# [What you have to do]
Transcribe the listing below, starting with the line that contains "Click the Add Config Value button" and going on through the line that contains "point(609,698)", including both of those lines. Leave the pictures out of your copy.

# [Supplied data]
· · · · ·

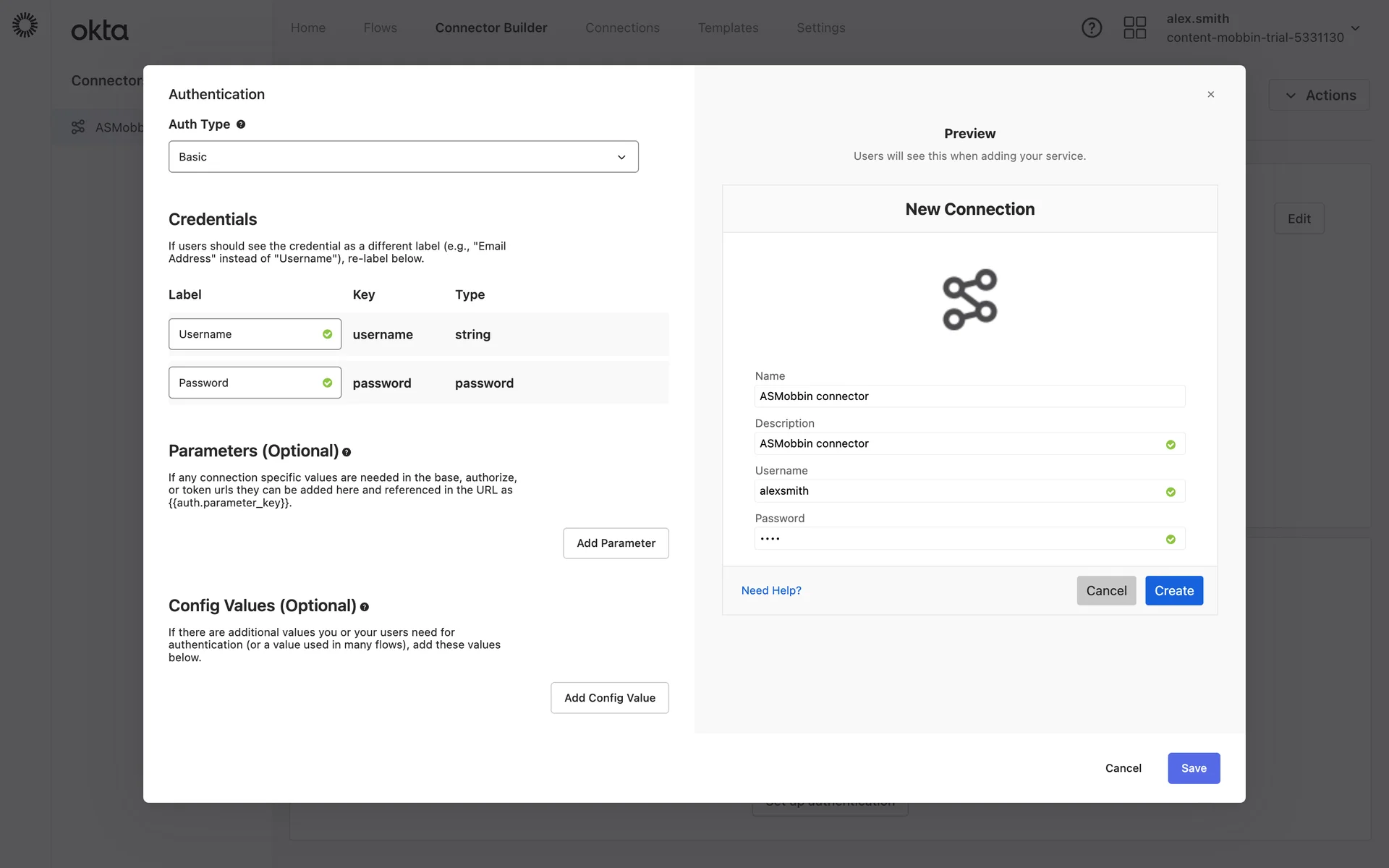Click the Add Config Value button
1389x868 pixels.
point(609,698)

· · · · ·

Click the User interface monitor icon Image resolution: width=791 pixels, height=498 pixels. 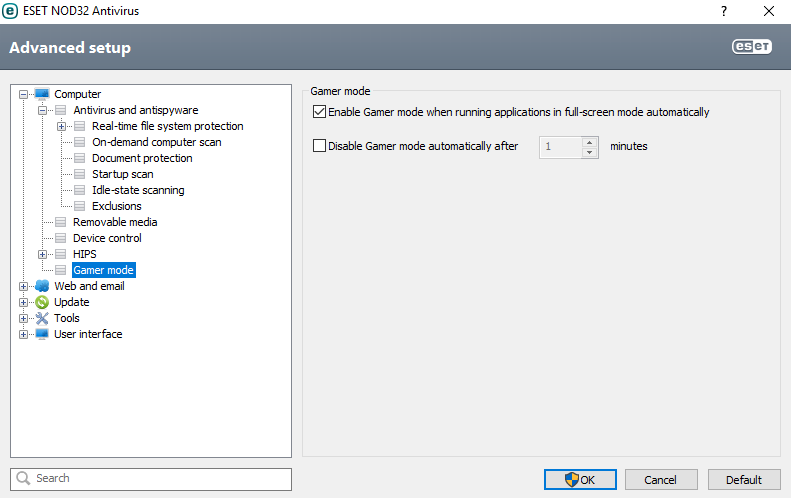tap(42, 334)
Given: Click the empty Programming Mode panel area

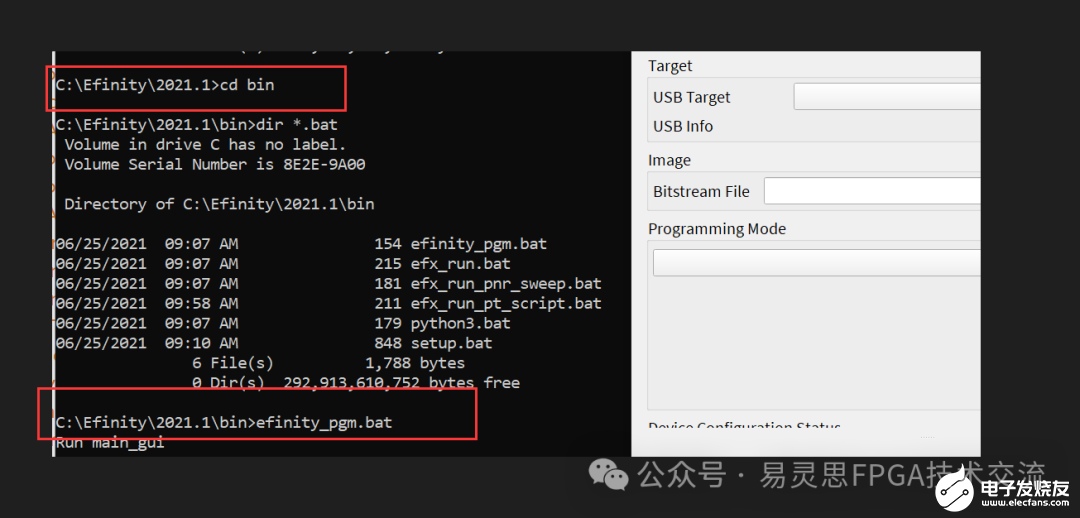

· · · · ·

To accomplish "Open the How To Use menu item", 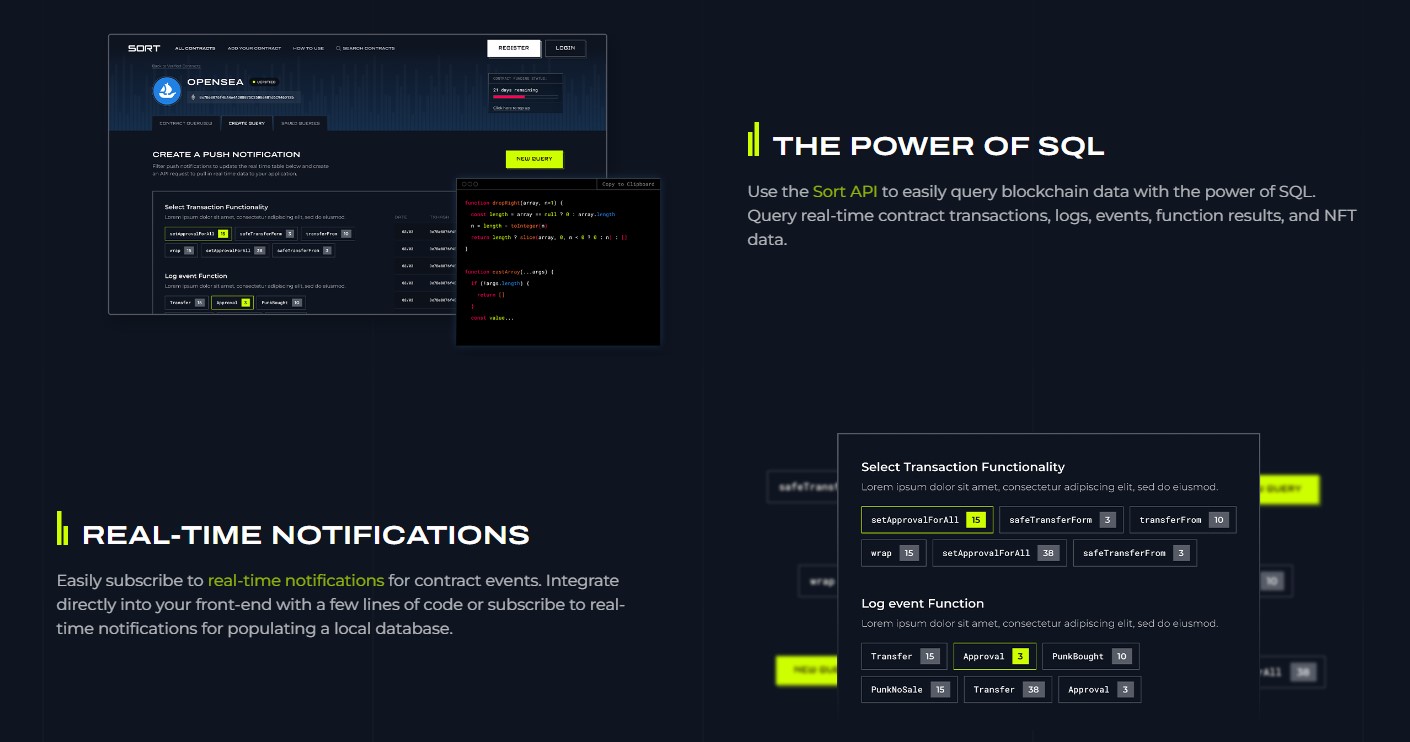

· · · · ·

# [Result]
Click the Add Config Value button
1389x868 pixels.
point(609,698)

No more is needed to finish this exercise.